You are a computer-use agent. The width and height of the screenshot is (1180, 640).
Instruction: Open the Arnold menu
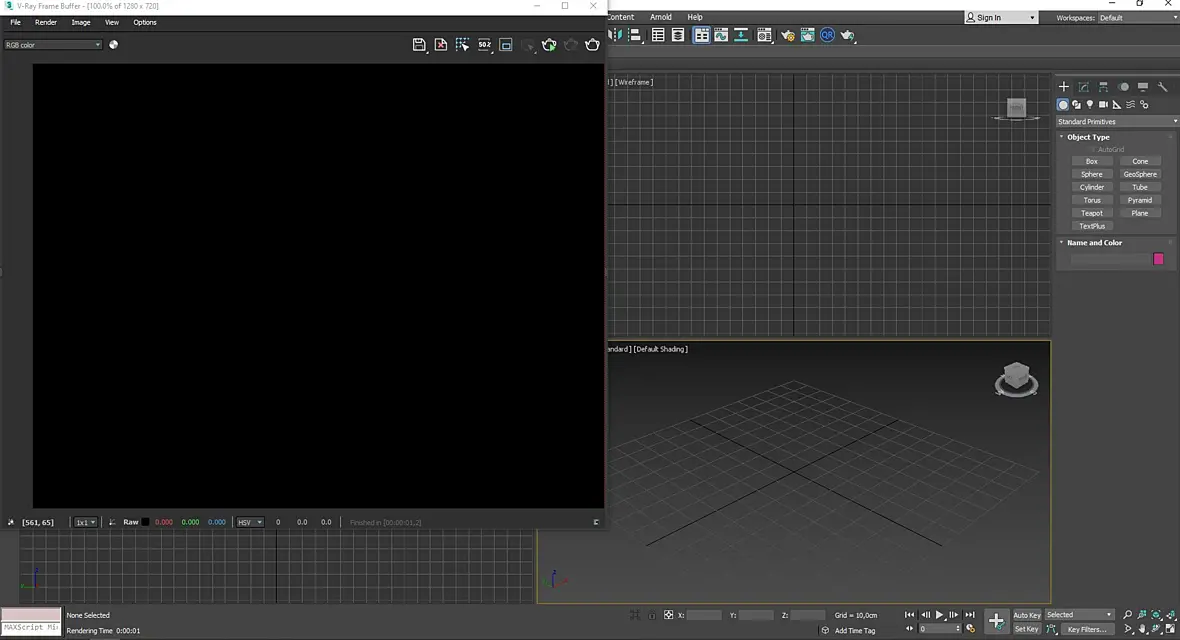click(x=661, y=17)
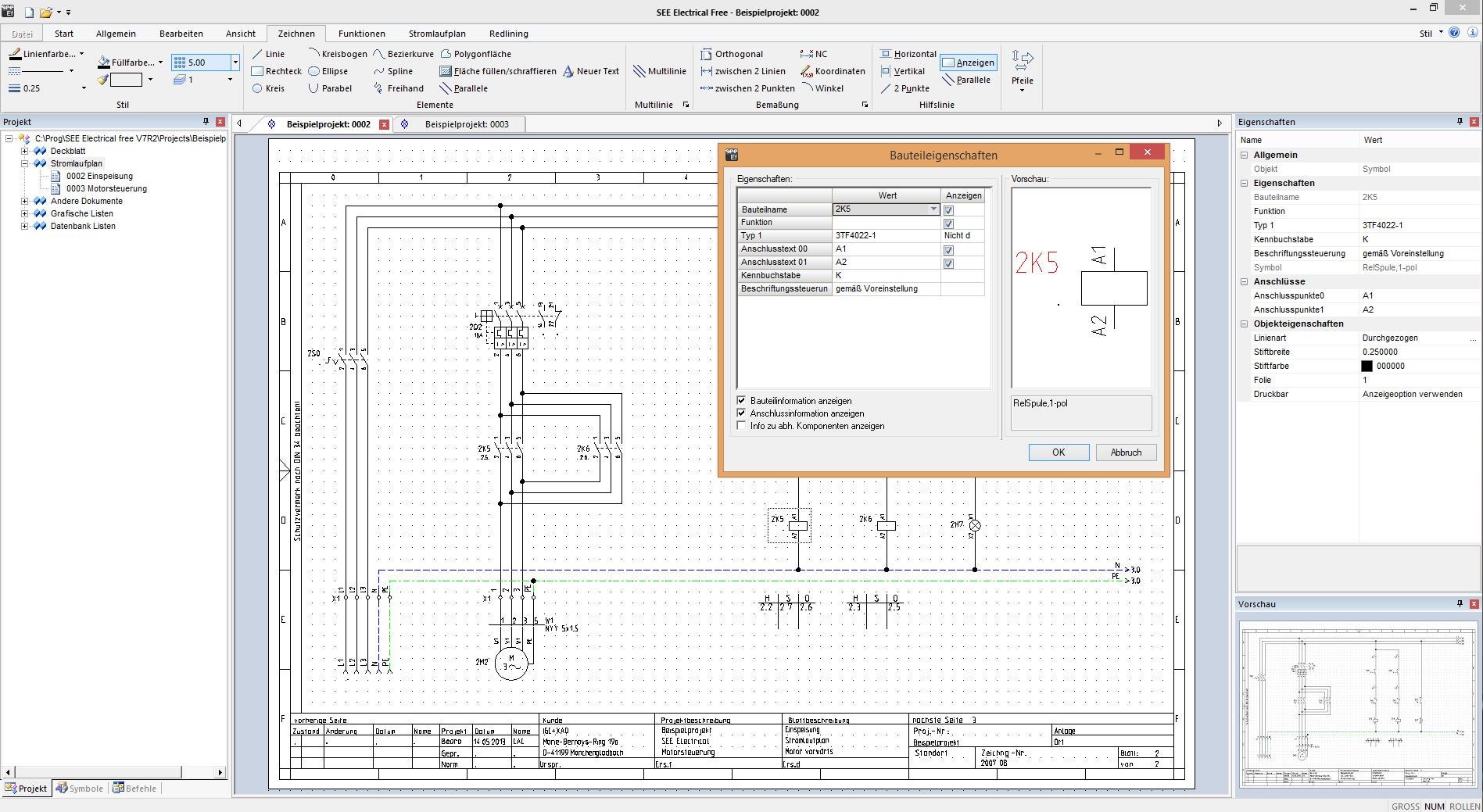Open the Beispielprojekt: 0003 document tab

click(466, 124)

┄┄┄┄┄┄┄┄┄┄┄┄┄┄┄┄┄┄┄┄

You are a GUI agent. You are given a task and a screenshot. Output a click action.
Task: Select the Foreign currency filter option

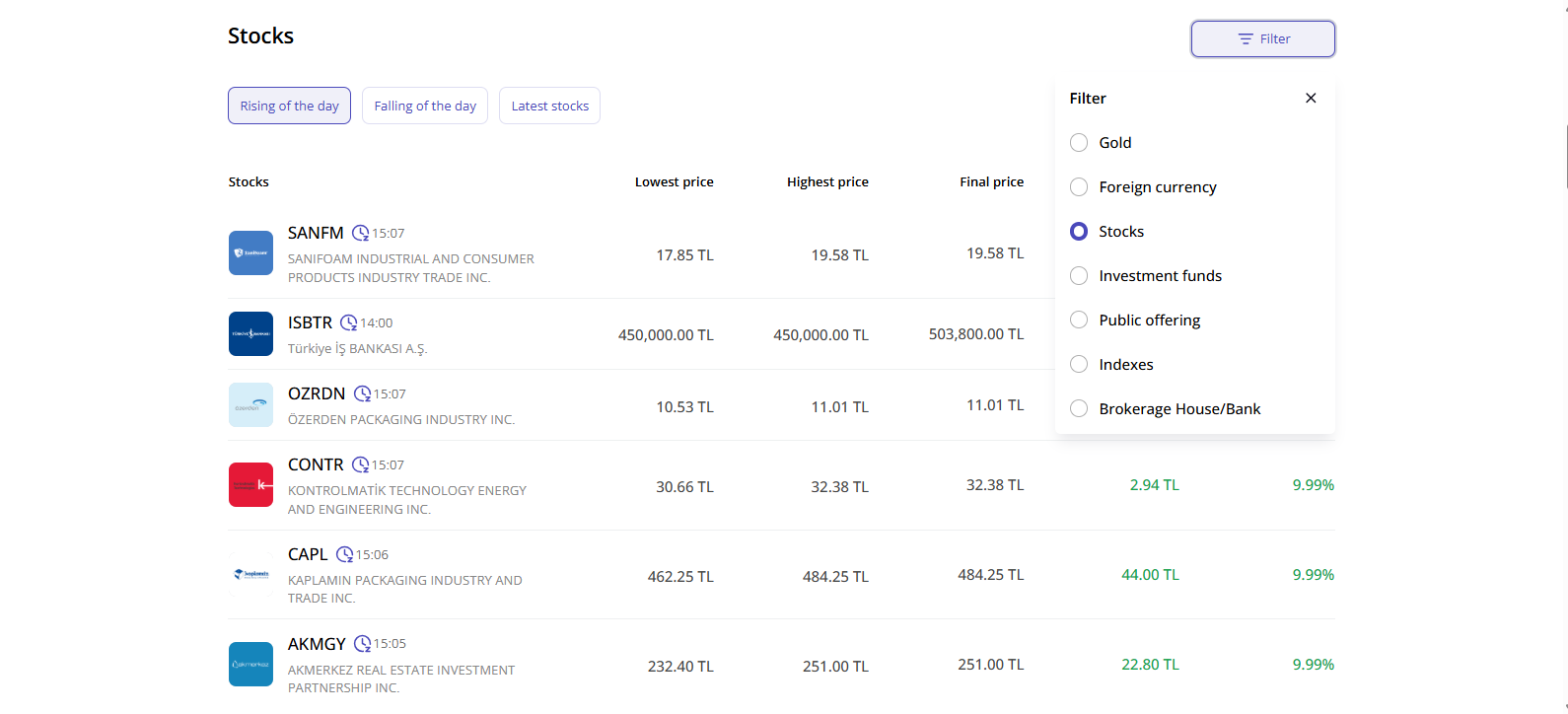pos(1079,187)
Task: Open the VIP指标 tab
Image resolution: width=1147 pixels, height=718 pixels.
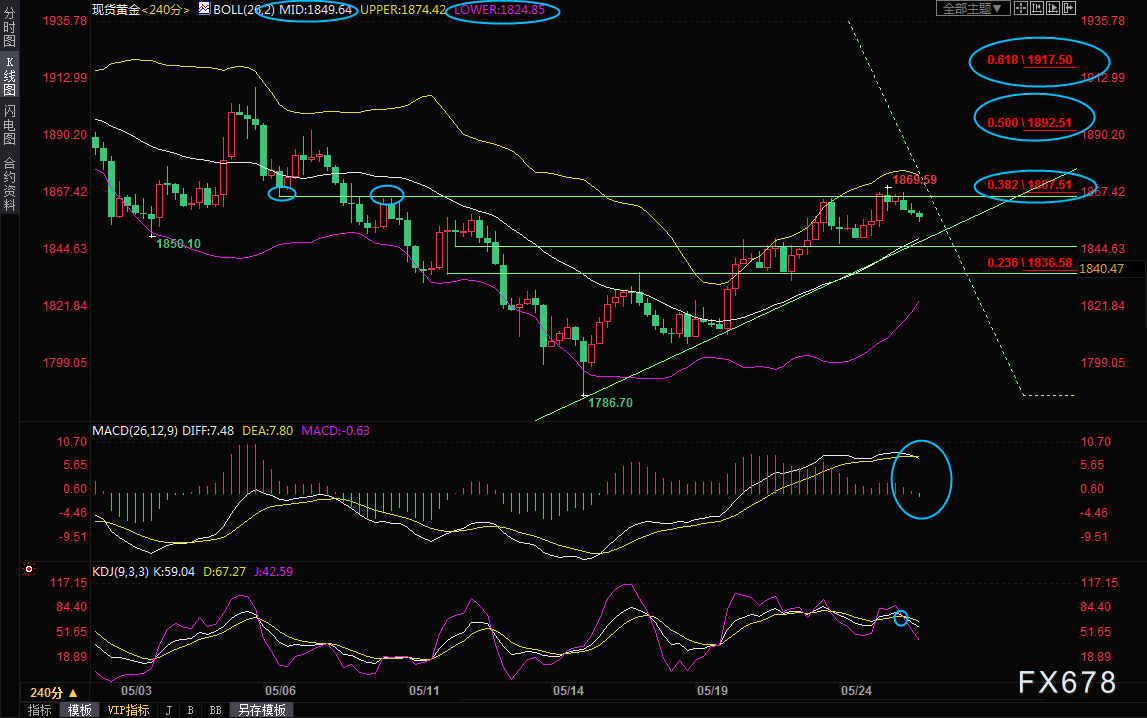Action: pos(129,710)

┄┄┄┄┄┄┄┄┄┄┄┄┄┄┄┄┄┄┄┄

## Problem details
Would you copy out every line in the records that includes the string "screenshot"?

## Reply
You are a computer-use agent. The width and height of the screenshot is (1180, 640).
You are a GUI agent. You are given a task and a screenshot. Output a click action.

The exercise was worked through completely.